§ **RAW DATA**
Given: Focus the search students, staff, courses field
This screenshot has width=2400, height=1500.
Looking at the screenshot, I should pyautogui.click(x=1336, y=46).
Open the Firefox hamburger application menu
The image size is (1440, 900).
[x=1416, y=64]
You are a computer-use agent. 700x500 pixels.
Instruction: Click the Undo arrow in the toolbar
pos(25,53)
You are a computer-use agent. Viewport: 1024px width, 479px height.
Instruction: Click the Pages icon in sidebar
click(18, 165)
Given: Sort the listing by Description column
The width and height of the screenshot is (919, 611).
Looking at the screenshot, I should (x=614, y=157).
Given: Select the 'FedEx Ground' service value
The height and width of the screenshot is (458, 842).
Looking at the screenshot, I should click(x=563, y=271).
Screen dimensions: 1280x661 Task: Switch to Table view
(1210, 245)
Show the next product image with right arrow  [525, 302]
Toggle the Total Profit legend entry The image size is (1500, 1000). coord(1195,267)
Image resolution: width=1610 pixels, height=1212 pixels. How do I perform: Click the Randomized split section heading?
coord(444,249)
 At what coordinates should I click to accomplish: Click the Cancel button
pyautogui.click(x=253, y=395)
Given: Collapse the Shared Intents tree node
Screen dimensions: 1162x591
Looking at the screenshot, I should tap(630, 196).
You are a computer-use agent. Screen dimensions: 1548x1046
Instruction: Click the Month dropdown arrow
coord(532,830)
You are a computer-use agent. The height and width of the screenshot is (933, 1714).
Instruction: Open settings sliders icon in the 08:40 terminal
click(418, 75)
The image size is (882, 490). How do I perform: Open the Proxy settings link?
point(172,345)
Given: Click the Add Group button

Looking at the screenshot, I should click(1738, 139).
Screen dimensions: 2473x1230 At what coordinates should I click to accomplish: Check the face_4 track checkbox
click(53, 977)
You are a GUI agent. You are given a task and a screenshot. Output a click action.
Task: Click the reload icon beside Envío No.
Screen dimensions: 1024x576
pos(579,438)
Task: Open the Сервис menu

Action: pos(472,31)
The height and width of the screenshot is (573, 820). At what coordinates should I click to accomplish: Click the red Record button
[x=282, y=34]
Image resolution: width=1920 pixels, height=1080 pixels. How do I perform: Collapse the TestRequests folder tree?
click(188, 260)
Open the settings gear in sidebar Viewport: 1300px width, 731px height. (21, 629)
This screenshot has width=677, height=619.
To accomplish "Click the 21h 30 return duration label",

§ **TASK INSTRUCTIONS**
Rewrite all the rows above as a two-column Markdown table with the headers No. and Line Text. Number each nonblank line in sequence and leave out blank lines.

§ **SOLUTION FOR THIS EXERCISE**
| No. | Line Text |
|---|---|
| 1 | Given: Focus the search students, staff, courses field |
| 2 | This screenshot has width=2400, height=1500. |
| 3 | Looking at the screenshot, I should pyautogui.click(x=1336, y=46). |
| 4 | Open the Firefox hamburger application menu |
| 5 | The image size is (1440, 900). |
| 6 | [x=1416, y=64] |
| 7 | You are a computer-use agent. 700x500 pixels. |
| 8 | Instruction: Click the Undo arrow in the toolbar |
| 9 | pos(25,53) |
| 10 | You are a computer-use agent. Viewport: 1024px width, 479px height. |
| 11 | Instruction: Click the Pages icon in sidebar |
| 12 | click(18, 165) |
| 13 | Given: Sort the listing by Description column |
| 14 | The width and height of the screenshot is (919, 611). |
| 15 | Looking at the screenshot, I should (x=614, y=157). |
| 16 | Given: Select the 'FedEx Ground' service value |
| 17 | The height and width of the screenshot is (458, 842). |
| 18 | Looking at the screenshot, I should click(x=563, y=271). |
| 19 | Screen dimensions: 1280x661 Task: Switch to Table view |
| 20 | (1210, 245) |
| 21 | Show the next product image with right arrow  [525, 302] |
| 22 | Toggle the Total Profit legend entry The image size is (1500, 1000). coord(1195,267) |
| 23 | Image resolution: width=1610 pixels, height=1212 pixels. How do I perform: Click the Randomized split section heading? |
| 24 | coord(444,249) |
| 25 |  At what coordinates should I click to accomplish: Click the Cancel button |
| 26 | pyautogui.click(x=253, y=395) |
| 27 | Given: Collapse the Shared Intents tree node |
| 28 | Screen dimensions: 1162x591 |
| 29 | Looking at the screenshot, I should tap(630, 196). |
| 30 | You are a computer-use agent. Screen dimensions: 1548x1046 |
| 31 | Instruction: Click the Month dropdown arrow |
| 32 | coord(532,830) |
| 33 | You are a computer-use agent. The height and width of the screenshot is (933, 1714). |
| 34 | Instruction: Open settings sliders icon in the 08:40 terminal |
| 35 | click(418, 75) |
| 36 | The image size is (882, 490). How do I perform: Open the Proxy settings link? |
| 37 | point(172,345) |
| 38 | Given: Click the Add Group button |
| 39 | Looking at the screenshot, I should click(1738, 139). |
| 40 | Screen dimensions: 2473x1230 At what coordinates should I click to accomplish: Check the face_4 track checkbox |
| 41 | click(53, 977) |
| 42 | You are a GUI agent. You are given a task and a screenshot. Output a click action. |
| 43 | Task: Click the reload icon beside Envío No. |
| 44 | Screen dimensions: 1024x576 |
| 45 | pos(579,438) |
| 46 | Task: Open the Сервис menu |
| 47 | Action: pos(472,31) |
| 48 | The height and width of the screenshot is (573, 820). At what coordinates should I click to accomplish: Click the red Record button |
| 49 | [x=282, y=34] |
| 50 | Image resolution: width=1920 pixels, height=1080 pixels. How do I perform: Collapse the TestRequests folder tree? |
| 51 | click(188, 260) |
| 52 | Open the settings gear in sidebar Viewport: 1300px width, 731px height. (21, 629) |
| 53 | This screenshot has width=677, height=619. |
| 54 | To accomplish "Click the 21h 30 return duration label", |